Workload Identity on Kubernetes 1 of 2 – AKS

As applications are moved to the cloud, the application workload hosted on virtual machines need to interact with cloud resources. For this, we need an IAM solution with two mechanisms:

  • a (non-human) identity in the cloud service platform (CSP), to represent the application;
  • a way to grant permission to this identity, so it can manage resources

CSPs such as Azure and AWS have their own implementations of the two mechanism. In Azure, we have Entra workload identity (including service principal and managed identity) for the first mechanism, and Azure roles for the second. On AWS, they are the identity pool capability of Amazon Cognito and IAM role. Next, what about the workload on managed Kubernetes service? Essentially, we will need to more mechanisms:

  1. a native Kubernetes identity to represent the workload (Pod);
  2. a way to map the Kubernetes identity to the identity in CSP

Kubernetes Service Account is designed for the first item. The second mechanism is for the CSP to address. In this post, let’s examine this in Azure. Specifically, how does Azure manage workload identity with Azure Kubernetes Service (AKS).

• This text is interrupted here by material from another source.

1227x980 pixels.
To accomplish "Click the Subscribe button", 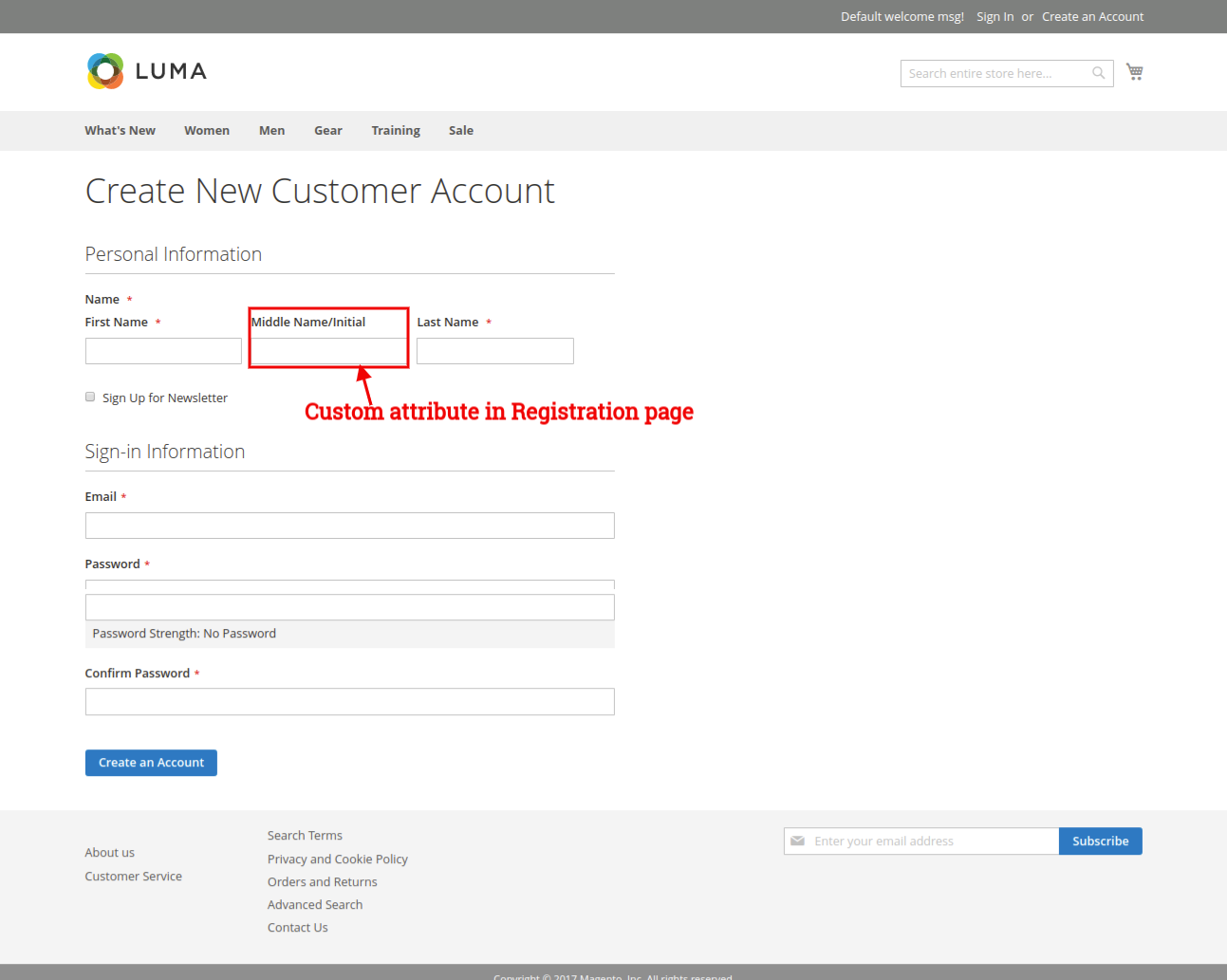I will coord(1100,841).
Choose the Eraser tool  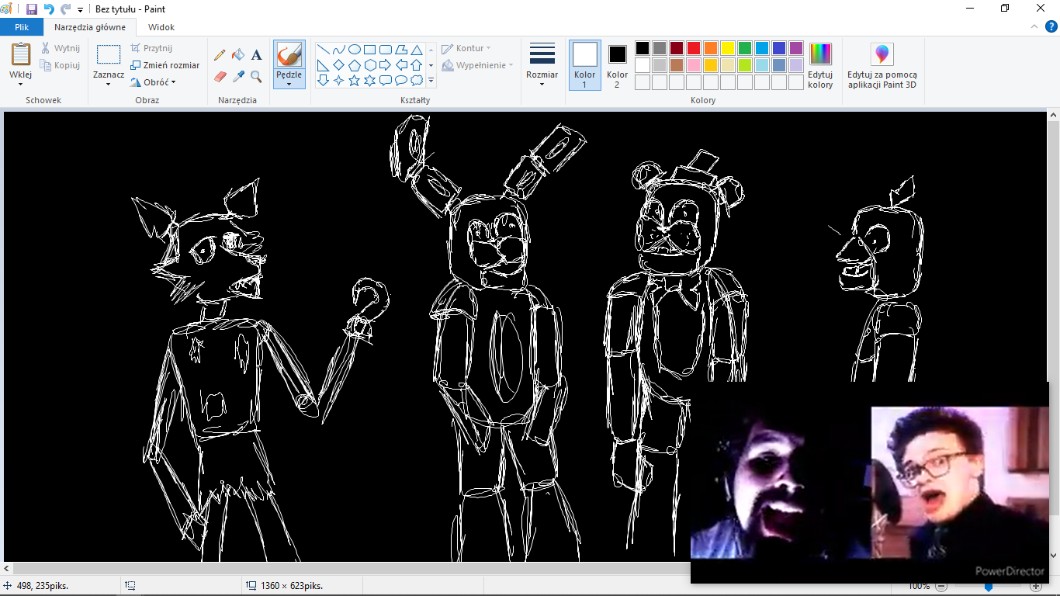(x=220, y=76)
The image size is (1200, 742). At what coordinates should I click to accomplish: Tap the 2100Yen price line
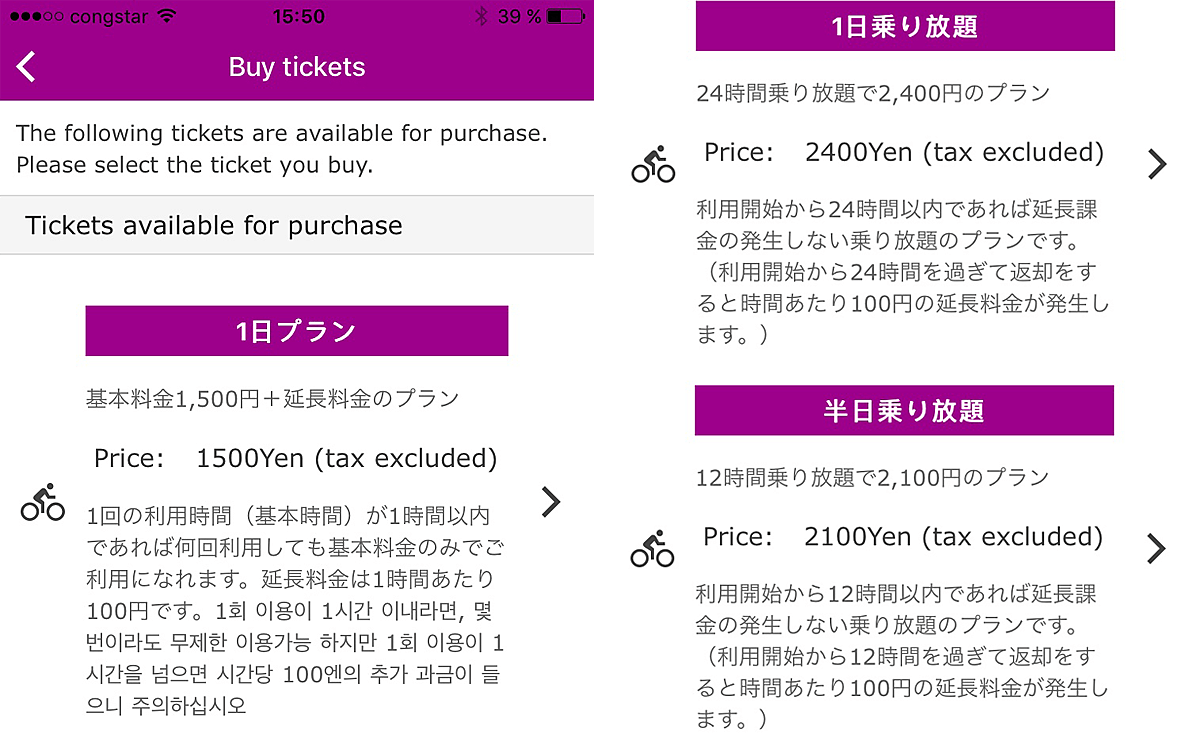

Node Identity and Cluster Identity in AKS

Let’s define what exactly is a workload identity. In Azure we think of it as one type of non-human identity. In our context, workload identity in the broader sense contains:

  1. the identity that represents the control plane (or the whole cluster)
  2. the identity that represents the node (or kubelet process)
  3. the identity that represents the application in a Pod (workload identity in the narrow sense);

So it is important not to confuse these identities. In this section, I’ll focus on 1 and 2 since they are part of workload identity in the broad sense. In the rest of the sections, I’ll discuss 3, and use the narrow sense of workload identity.

When we create an AKS cluster, we create both a cluster control plane and a node pool. Both the control plane and the nodes need to provision cloud resources using Cloud API from Azure. For example, if we use Terraform’s AzureRM provider to create an azurerm_kubernetes_cluster resource, then we specify the cluster’s identity using service_principal or identity block. We specify the nodes’ identity using the kubelet_identity block, because kubelet is the process that runs on each node.

Even though a cluster builder might be tempted to assign the same identity to both Control plane and kubelet, the security best practice is to keep them separated. It is also the responsibility of the cluster builder to distinguish activities by the control plane and by kubelet process on each node, and attache an Azure Role with minimum privilege to each of the identities.

These two types of identities (control plane and kubelet) are relatively straightforward. In order to use them, we don’t have to play with Kubernetes objects. In the next section, we’ll continue to discuss the identities that represents each Pod in Azure. We now refer to them as workload identities, but the first available technology was pod managed identity.

Pod Managed Identity in AKS

When I first worked on Azure Kubernetes, Pod managed identity was in preview and was the recommendation. However, Microsoft renamed it (to Microsoft Entra pod-managed identities) and then deprecated it after a couple years of preview. As of Oct 2022, the recommended mechanism becomes Microsoft Entra Workload ID. For simplicity, we refer to the deprecated mechanism as “Pod Identity”. We discuss pod identity only for the purpose of understanding why it is no longer recommended and what is missing in it. For new workload deployment, we should always use workload identity.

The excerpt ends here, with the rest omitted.